Heinemann: Und das Problem des Atommülls?
Birol: Natürlich, und da besteht ein Zusammenhang mit der öffentlichen Akzeptanz.
Heinemann: Herr Birol, reden wir über den Ölpreis. Eine Studie der Investmentbank Goldman Sachs rechnet mit einem Preis von 140 Dollar pro Fass in diesem Sommer und 200 Dollar im kommenden Jahr. Sind das realistische Voraussagen?
Birol: Als Chefökonom der IEA ist es mir gesetzlich nicht gestattet, Vorhersagen über den Ölpreis zu treffen. Ich kann nur so viel sagen: Ich wäre sehr überrascht, wenn sich der gegenwärtige Ölpreis bald merklich nach unten bewegte. Die Preisniveaus, die wir vor drei oder vier Jahren gesehen haben, sind vorüber.
Heinemann: Welche Gründe für den Höhenflug des Ölpreises sehen Sie?
Birol: Zwei Gründe: die Erwartung einer zunehmenden Nachfrage durch China, Indien und andere Staaten. Das Angebot wird möglicherweise nicht in gleichem Umfang zulegen. Das sorgt auf dem Markt für Nervosität. Obendrein ist das ein fruchtbarer Nährboden für Spekulanten, die den Preis höher treiben. Aber der wichtigste Grund ist die Wahrnehmung eines Missverhältnisses zwischen Angebot und Nachfrage.

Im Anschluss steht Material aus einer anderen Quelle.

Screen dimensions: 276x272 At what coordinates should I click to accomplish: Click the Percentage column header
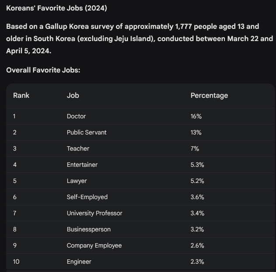209,96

Heinemann: Viele Bürger müssen wegen der hohen Energiepreise ihre Ausgaben verringern und sehen, wie sie über die Runden kommen. Erwarten Sie eine Rezession?
Birol: Wenn die Preise auf diesem Niveau bleiben oder sogar steigen, werden damit große Nachteile für die Länder der OECD verbunden sein. Die Wirtschaft in Ländern wie China oder Indien wird gebremst und dort - wie auch in der OECD - unter Inflationsdruck geraten. Besonders getroffen werden aber die Ärmsten der Armen in Afrika und Lateinamerika. Kurz: Ausgenommen einige erdölexportierende Länder im Nahen Osten wird die Weltwirtschaft unter den hohen Ölpreisen leiden.

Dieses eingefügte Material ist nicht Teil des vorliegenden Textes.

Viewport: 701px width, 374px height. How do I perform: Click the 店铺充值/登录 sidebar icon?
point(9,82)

Wir müssen Alternativen zum Öl finden. Die Forschung muss jetzt beginnen. Nur: In fast allen Staaten der OECD, den reichen Ländern, haben sich die Ausgaben für diese Forschung und Entwicklung in den vergangenen 25 Jahren in großem Umfang verringert. Das ist keine konsequente Politik.